Look for the word "square". Copy every line of the listing where it occurs.

Segment Start: EXERCISE INPUT

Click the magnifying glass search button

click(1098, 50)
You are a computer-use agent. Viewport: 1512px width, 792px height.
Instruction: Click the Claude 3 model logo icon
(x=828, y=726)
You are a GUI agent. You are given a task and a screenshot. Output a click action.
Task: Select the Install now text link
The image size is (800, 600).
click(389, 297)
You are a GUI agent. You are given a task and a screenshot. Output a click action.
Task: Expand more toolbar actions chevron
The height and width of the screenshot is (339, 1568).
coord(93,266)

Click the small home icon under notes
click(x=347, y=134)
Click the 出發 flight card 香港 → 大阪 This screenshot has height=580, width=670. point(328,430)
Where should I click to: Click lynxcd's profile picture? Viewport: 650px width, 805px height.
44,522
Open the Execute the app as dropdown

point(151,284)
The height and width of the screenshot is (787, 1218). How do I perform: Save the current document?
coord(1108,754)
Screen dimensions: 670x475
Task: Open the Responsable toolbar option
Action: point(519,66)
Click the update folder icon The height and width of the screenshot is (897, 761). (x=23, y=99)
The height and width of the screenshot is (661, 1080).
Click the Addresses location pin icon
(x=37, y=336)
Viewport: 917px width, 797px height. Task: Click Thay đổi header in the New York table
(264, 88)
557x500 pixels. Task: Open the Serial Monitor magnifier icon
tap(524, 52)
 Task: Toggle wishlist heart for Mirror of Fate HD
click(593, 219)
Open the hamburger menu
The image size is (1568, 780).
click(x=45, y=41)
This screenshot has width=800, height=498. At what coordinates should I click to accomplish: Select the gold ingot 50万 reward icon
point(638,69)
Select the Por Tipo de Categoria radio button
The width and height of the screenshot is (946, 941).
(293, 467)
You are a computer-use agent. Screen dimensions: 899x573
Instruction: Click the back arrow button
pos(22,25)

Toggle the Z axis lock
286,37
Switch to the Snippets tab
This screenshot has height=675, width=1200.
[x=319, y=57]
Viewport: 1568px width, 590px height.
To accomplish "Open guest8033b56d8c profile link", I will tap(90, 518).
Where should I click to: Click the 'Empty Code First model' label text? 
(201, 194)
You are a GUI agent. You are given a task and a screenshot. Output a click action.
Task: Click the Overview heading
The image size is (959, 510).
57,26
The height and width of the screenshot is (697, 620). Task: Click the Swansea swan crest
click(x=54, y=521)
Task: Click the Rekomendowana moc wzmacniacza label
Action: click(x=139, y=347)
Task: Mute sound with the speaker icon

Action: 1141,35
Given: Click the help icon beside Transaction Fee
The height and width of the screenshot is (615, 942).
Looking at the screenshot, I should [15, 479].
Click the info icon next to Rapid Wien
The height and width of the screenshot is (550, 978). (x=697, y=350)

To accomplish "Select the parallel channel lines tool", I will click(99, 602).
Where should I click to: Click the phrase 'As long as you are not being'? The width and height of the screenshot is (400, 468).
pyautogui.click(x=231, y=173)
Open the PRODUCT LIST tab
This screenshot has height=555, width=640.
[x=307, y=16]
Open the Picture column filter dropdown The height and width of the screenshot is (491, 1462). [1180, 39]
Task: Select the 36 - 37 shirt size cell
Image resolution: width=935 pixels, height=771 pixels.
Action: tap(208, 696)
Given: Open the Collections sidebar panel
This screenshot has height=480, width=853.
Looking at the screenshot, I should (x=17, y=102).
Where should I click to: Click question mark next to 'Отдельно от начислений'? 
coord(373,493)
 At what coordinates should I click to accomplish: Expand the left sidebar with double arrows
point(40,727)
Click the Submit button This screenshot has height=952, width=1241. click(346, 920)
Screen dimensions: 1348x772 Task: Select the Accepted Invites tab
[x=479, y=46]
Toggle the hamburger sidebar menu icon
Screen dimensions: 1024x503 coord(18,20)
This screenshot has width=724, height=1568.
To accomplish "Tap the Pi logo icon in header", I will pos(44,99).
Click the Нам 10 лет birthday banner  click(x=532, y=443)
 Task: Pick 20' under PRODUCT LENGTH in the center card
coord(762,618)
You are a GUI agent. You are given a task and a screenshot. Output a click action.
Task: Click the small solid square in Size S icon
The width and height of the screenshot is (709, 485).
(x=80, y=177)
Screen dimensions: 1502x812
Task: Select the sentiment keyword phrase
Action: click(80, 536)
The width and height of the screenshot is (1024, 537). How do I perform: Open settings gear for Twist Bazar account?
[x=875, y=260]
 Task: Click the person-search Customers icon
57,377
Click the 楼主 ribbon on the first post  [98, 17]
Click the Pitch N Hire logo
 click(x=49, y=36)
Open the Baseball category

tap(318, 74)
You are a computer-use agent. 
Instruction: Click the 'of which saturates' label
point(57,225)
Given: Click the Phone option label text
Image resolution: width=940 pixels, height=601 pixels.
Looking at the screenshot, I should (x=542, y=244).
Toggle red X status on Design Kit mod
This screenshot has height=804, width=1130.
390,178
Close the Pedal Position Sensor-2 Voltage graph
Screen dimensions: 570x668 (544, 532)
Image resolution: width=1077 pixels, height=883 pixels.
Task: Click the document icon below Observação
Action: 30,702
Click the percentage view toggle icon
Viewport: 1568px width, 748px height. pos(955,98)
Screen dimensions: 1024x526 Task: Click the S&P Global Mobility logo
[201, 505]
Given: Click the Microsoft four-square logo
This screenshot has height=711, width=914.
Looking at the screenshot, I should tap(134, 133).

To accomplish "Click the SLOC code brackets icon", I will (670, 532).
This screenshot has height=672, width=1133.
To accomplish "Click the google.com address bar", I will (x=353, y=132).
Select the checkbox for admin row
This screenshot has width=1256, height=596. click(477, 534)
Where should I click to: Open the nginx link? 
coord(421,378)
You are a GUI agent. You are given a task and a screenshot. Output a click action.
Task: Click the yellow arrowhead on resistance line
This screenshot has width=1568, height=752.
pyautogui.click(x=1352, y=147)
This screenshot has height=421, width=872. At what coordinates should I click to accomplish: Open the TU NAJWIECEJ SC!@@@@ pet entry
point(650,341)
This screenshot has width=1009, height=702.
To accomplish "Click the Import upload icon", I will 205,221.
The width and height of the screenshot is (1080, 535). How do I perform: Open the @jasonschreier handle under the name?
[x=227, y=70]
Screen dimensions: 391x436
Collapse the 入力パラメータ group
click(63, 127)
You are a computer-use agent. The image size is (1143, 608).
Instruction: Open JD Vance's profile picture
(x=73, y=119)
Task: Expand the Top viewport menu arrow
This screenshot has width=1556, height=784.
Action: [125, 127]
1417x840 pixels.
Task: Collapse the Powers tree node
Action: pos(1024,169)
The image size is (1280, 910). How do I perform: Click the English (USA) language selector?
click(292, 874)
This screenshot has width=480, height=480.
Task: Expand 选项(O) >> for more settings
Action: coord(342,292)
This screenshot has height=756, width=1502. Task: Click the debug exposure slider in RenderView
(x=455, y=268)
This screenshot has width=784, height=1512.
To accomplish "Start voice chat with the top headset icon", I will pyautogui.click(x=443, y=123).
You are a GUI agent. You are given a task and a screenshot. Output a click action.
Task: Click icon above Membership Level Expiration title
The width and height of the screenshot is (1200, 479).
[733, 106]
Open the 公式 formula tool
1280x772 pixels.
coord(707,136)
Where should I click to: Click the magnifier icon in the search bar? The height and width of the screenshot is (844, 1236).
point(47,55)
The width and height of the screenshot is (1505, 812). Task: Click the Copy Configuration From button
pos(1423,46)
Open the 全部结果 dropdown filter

Segment End: EXERCISE INPUT

__OUTPUT FOR THIS EXERCISE__.
Task: Click the small solid square in Size S icon
Given: Click the Microsoft four-square logo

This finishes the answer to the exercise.